--- To do ---
Give back, unchanged, the lines of the records from the line holding "You are a computer-use agent. The image" through the line holding "Action: click(x=215, y=492)", with both of those lines included.

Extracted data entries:
:::::
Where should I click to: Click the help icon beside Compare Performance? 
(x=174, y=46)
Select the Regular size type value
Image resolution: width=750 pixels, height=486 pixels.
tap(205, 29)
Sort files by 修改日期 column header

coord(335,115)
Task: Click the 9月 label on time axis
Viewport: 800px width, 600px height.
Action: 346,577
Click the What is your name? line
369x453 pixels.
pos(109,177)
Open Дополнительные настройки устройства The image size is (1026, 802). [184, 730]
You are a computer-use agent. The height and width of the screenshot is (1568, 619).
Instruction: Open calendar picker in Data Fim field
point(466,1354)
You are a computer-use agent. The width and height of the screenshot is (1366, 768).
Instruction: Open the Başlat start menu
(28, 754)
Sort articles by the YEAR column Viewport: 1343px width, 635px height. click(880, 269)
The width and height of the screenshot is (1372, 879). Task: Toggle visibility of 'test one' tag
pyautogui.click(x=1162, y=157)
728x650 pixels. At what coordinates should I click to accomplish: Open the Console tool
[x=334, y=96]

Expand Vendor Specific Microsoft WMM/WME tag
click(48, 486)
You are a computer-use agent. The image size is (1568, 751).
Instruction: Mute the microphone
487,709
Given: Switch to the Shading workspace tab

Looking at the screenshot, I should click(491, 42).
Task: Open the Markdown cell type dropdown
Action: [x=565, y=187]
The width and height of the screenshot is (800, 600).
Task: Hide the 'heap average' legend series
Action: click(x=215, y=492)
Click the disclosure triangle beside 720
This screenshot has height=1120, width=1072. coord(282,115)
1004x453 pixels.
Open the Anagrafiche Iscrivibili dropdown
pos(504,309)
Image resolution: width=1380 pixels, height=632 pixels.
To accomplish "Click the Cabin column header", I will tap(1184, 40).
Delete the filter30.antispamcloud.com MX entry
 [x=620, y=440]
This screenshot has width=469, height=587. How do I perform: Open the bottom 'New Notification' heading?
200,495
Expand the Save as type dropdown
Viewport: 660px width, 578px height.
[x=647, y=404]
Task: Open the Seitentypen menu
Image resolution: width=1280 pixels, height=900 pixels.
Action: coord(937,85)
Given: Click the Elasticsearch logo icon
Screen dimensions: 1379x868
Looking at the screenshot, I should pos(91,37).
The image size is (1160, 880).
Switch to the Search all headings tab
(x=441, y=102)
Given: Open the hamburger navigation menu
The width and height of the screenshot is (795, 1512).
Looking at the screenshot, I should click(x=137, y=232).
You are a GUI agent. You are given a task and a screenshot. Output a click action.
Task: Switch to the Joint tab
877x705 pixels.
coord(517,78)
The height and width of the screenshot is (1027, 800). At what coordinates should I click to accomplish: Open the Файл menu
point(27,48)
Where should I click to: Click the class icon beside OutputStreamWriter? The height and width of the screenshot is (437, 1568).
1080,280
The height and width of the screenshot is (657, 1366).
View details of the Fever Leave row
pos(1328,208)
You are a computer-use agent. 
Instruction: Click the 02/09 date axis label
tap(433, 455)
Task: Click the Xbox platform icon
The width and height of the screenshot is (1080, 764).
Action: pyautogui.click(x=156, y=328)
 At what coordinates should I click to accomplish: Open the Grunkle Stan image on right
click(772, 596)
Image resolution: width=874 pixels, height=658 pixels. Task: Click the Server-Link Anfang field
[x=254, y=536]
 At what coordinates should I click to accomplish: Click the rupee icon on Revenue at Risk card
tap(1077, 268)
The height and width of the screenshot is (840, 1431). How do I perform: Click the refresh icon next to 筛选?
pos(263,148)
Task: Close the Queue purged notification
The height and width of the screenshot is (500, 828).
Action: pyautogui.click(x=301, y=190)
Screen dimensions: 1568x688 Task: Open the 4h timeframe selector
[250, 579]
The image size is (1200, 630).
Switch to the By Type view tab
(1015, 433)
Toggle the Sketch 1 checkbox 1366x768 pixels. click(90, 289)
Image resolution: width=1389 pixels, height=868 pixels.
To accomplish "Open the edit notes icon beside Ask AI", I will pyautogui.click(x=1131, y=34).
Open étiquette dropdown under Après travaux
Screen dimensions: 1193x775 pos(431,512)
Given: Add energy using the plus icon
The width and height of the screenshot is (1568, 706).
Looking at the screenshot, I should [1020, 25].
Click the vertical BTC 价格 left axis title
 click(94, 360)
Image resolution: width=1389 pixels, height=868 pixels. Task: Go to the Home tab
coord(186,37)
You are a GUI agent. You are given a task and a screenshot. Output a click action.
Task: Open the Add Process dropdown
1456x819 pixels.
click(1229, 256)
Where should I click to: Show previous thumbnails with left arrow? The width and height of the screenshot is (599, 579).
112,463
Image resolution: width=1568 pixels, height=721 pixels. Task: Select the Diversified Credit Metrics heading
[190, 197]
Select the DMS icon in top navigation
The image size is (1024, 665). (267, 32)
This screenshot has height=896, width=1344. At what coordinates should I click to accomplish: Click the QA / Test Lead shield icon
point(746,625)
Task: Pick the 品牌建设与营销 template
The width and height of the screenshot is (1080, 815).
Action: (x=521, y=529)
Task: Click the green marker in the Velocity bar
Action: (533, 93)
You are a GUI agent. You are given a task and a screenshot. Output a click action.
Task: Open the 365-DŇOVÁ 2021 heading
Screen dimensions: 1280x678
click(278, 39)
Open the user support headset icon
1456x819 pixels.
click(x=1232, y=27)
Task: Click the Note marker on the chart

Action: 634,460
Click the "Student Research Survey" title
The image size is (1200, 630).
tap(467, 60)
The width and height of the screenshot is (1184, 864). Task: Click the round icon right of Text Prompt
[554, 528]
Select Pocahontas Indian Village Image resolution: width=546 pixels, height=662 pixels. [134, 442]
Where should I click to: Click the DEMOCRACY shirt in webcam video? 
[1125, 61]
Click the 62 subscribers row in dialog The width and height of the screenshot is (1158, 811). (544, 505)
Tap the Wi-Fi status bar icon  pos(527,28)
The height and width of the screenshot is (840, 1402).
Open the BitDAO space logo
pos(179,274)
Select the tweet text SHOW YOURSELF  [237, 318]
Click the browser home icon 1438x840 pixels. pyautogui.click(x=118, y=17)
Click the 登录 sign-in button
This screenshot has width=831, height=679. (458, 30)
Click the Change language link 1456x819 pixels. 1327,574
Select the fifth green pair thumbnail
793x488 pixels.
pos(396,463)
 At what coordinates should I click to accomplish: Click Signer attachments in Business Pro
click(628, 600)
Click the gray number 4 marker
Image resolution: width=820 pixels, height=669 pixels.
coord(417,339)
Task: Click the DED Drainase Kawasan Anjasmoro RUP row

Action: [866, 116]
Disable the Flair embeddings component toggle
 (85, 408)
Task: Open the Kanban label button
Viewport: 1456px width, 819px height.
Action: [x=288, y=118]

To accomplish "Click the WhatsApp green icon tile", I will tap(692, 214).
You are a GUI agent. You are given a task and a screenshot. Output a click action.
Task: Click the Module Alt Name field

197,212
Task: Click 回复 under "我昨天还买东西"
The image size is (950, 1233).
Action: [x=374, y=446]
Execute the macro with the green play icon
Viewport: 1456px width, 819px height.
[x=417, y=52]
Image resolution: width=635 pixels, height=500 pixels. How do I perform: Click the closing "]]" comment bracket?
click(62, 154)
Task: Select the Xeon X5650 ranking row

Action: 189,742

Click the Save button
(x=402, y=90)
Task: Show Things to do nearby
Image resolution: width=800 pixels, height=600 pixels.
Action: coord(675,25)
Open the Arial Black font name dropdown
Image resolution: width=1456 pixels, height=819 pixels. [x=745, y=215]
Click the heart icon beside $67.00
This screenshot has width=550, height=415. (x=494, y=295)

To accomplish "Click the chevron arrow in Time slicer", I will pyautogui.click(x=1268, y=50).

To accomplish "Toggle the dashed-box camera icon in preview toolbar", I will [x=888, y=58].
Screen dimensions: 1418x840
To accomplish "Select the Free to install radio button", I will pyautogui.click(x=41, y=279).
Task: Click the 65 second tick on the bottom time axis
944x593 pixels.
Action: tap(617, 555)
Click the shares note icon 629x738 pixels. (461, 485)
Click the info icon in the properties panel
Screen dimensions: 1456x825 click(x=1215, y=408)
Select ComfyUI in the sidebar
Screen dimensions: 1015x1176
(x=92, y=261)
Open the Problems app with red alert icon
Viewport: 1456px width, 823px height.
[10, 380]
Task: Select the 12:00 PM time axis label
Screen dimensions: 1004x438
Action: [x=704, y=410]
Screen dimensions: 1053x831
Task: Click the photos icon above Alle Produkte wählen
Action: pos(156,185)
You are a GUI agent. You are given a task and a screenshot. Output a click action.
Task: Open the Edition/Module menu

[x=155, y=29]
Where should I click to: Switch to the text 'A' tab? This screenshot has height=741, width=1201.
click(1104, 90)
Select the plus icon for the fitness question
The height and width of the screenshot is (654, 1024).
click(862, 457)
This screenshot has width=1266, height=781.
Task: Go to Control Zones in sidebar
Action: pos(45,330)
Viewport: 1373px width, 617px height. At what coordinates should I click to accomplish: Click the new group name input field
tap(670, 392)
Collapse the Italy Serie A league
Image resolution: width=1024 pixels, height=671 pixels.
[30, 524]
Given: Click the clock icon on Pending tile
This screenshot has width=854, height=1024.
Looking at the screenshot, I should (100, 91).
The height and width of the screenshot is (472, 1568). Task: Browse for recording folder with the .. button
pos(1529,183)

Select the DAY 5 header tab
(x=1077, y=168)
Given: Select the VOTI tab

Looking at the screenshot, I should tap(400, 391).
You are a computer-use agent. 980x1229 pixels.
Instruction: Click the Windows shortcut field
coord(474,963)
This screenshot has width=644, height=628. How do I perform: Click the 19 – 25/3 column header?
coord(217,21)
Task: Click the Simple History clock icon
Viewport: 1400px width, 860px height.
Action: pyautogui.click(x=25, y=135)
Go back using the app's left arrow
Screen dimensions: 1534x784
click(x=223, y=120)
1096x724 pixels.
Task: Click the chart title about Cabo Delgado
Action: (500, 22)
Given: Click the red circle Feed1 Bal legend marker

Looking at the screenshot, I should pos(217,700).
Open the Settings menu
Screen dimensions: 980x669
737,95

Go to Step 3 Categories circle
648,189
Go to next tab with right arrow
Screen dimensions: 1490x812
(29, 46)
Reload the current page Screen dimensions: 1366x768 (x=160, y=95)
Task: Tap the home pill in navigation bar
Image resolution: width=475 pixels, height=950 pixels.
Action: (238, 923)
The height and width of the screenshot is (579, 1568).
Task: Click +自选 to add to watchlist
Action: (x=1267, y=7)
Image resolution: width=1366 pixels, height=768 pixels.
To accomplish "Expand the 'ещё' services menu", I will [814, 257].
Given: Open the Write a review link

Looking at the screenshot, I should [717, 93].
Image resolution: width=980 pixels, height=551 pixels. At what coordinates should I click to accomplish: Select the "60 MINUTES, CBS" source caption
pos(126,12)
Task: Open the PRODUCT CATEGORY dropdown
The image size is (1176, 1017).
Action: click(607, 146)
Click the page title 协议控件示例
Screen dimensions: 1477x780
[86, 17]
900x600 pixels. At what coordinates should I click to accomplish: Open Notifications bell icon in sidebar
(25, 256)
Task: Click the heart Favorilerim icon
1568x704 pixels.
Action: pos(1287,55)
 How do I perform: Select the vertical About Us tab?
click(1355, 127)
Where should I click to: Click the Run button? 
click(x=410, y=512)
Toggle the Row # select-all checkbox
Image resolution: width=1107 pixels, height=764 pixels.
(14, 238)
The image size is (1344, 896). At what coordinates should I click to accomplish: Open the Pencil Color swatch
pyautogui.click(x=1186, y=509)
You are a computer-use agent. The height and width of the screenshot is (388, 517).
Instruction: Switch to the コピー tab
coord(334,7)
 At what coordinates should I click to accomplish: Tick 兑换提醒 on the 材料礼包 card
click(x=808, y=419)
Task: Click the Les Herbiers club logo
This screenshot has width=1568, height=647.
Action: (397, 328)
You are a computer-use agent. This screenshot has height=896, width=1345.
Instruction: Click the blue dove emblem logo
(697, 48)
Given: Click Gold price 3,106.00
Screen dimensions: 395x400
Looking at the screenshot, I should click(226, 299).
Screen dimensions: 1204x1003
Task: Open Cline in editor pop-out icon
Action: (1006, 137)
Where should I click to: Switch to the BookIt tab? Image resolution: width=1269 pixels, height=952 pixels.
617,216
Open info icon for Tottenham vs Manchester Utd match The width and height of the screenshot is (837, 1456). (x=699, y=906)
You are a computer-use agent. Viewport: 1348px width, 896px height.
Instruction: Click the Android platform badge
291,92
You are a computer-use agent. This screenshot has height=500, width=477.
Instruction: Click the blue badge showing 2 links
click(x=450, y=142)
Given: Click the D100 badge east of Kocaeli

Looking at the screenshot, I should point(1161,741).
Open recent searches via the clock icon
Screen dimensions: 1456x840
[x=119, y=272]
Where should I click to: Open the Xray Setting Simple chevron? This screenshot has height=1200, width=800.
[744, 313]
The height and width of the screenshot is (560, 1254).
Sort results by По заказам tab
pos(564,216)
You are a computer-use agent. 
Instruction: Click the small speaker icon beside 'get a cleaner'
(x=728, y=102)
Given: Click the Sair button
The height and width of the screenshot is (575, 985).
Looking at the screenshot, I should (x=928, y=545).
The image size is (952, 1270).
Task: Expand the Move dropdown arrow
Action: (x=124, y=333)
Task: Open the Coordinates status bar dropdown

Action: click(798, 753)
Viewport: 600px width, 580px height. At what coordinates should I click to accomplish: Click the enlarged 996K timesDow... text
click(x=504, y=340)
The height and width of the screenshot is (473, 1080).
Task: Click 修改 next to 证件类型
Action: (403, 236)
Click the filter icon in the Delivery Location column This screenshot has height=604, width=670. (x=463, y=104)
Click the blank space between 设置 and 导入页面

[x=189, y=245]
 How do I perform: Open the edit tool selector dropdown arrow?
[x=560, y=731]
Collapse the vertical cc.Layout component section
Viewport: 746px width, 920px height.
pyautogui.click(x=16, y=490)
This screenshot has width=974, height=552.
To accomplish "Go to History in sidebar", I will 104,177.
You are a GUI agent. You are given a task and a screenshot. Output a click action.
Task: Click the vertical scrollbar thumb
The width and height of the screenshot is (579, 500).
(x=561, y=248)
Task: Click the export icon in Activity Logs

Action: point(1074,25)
:::::
--- Task response ---
You are a computer-use agent. The image size is (1568, 751).
Instruction: Mute the microphone
487,709
Given: Switch to the Shading workspace tab

Looking at the screenshot, I should click(491, 42).
Task: Open the Markdown cell type dropdown
Action: [x=565, y=187]
The width and height of the screenshot is (800, 600).
Task: Hide the 'heap average' legend series
Action: click(x=215, y=492)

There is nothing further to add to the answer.